L’impasse viene spezzata solo qualche minuto dopo. Lo fa l’intruso quando, osservato l’orologio e notata l’ora, si alza dalla sedia riportandola in pochi attimi vicino alla scrivania, gira le spalle al maato e si avvia verso la porta. Bussa due volte. La porta si apre.
« La sveglierò Kevin e poi potrò lasciarla andare, non è giusto che lei stia qui dentro. »
Kevin torna ad osservare il punto dove la finestra ora è illuminata dal bulbo. Afferra un blocco di carta e scrive.
"
E’ successo di nuovo. Non capisco come sia possibile ma è successo di nuovo. Il silenzio per me è l’unica via anche perché non saprei come interagire. Anche oggi come giorni addietro la mia percezione è stata messa a dura prova. All’improvviso sono stato preso per una spalla e sono stato posto davanti a una strana entità. Non so bene come descriverla ma non era diversa dalle altre entità che mi hanno aggredito nei mesi scorsi.

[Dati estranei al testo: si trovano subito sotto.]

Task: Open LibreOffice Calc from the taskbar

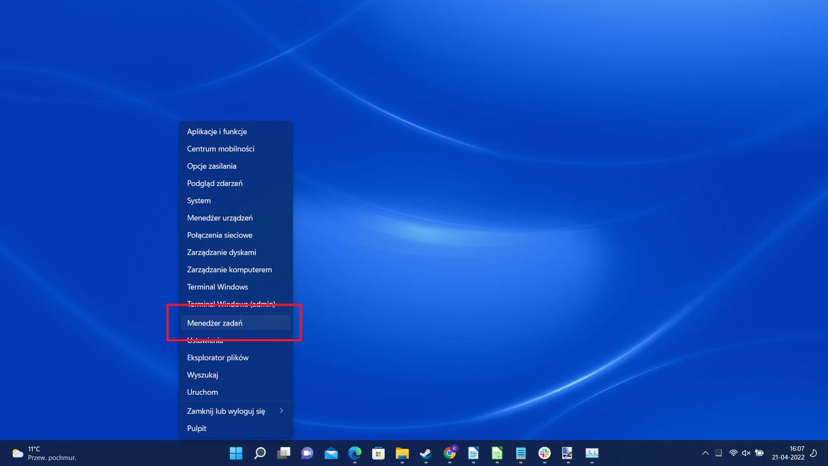Action: click(x=497, y=453)
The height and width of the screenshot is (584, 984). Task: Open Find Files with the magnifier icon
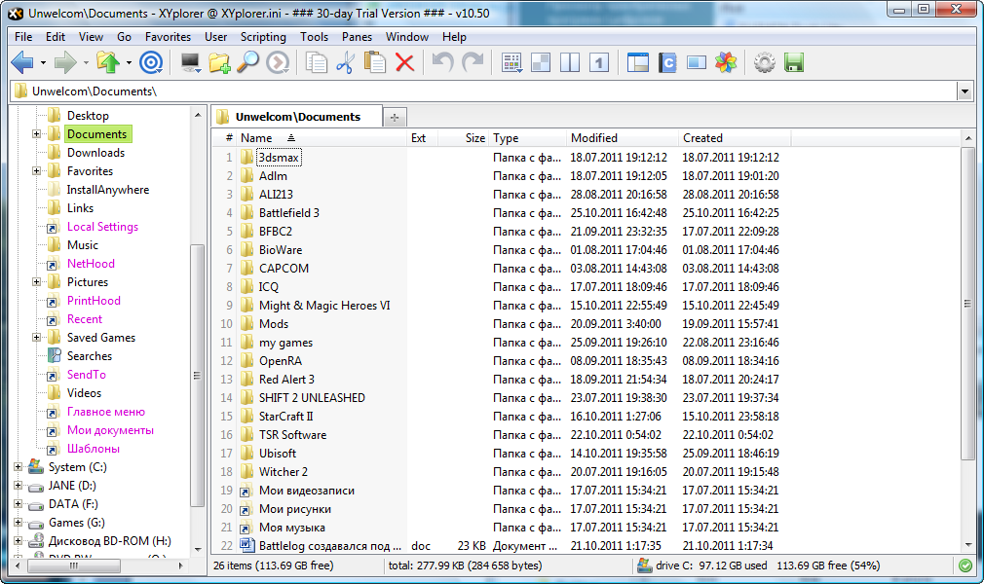pos(248,63)
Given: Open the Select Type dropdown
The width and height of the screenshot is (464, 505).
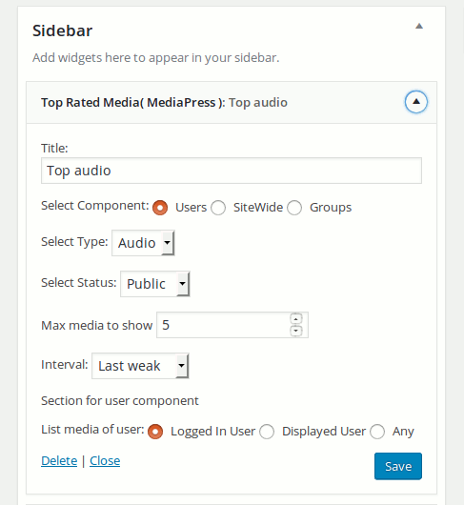Looking at the screenshot, I should (x=143, y=243).
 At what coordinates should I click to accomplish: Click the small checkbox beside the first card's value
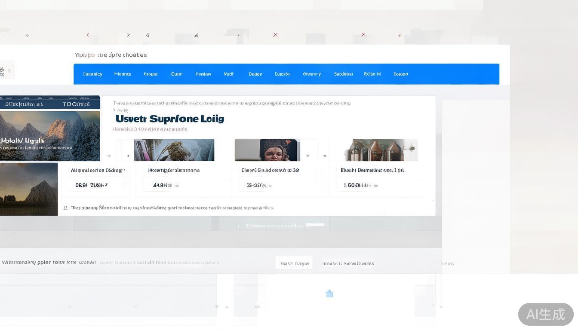pyautogui.click(x=126, y=183)
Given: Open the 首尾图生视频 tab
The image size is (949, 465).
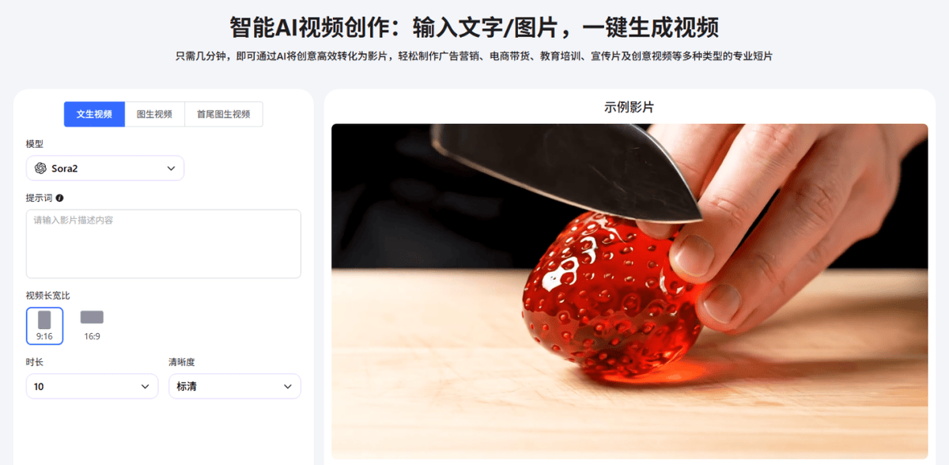Looking at the screenshot, I should click(x=223, y=114).

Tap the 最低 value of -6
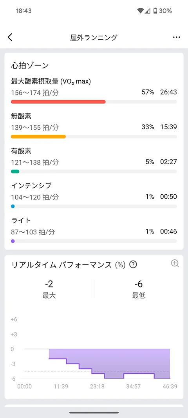coord(139,284)
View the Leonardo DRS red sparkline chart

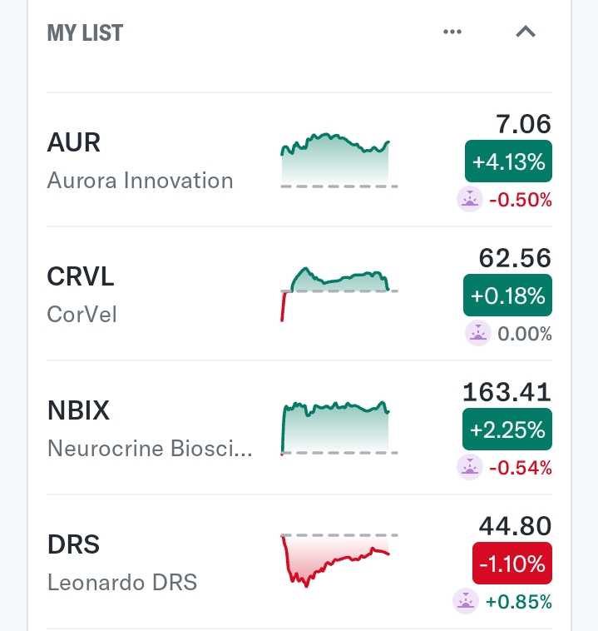339,560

Mi sforzerò provando a darvi una descrizione: non è né più e né meno di un enorme forma rotonda posta su di un parallelepipedo. Da questo si apre ad intervalli irregolari un foro dal quale escono delle linee e dei punti. Le linee ed i punti corrono verso di me e rimbalzano per tutta la stanza, permeandola a tratti per poi sparire. Ogni tanto un punto colpisce qualcosa ma non scompare: diviene sempre più piccolo, cambia di colore, cambia di forma e poi si dilegua. Sono molto spaventato e l’unica alternativa è quella di non dare segni di vita. Mi manca Dora, la mia amata Dora. Ma forse è un bene, anche lei ultimamente era mutata in qualcosa di mostruoso, di indescrivibile. Ricordo l’ultima volta che la dipinsi, quando ancora i due mondi nei quali ho vissuto erano sovrapposti. Dora se ne stava seduta su di una sedia, che oltre al suo vestito giallo e nero era l’unico punto di contatto con il mondo reale. L’Espressione austera però si impastava con questo mondo geometrico tanto che sono stato costretto a disegnarla con mani composte da piccoli quadrati e con due visi: la metà destra quasi umana, quella sinistra geometricamente imperfetta.Quel quadro rappresenta il mio passaggio da un mondo all’altro. Non sono sicuro che riuscirò più a tornare indietro."
Se poteste osservare il taccuino notereste che non vi sono scritte, ma solo forme geometriche imperfette e sovrapposte. Quasi un disegno. Kevin, che nel messaggio si firma Pablo, è disteso nella consueta posizione. Il taccuino ha un’intestazione stampata: “Ospedale psichiatrico Paradise City”.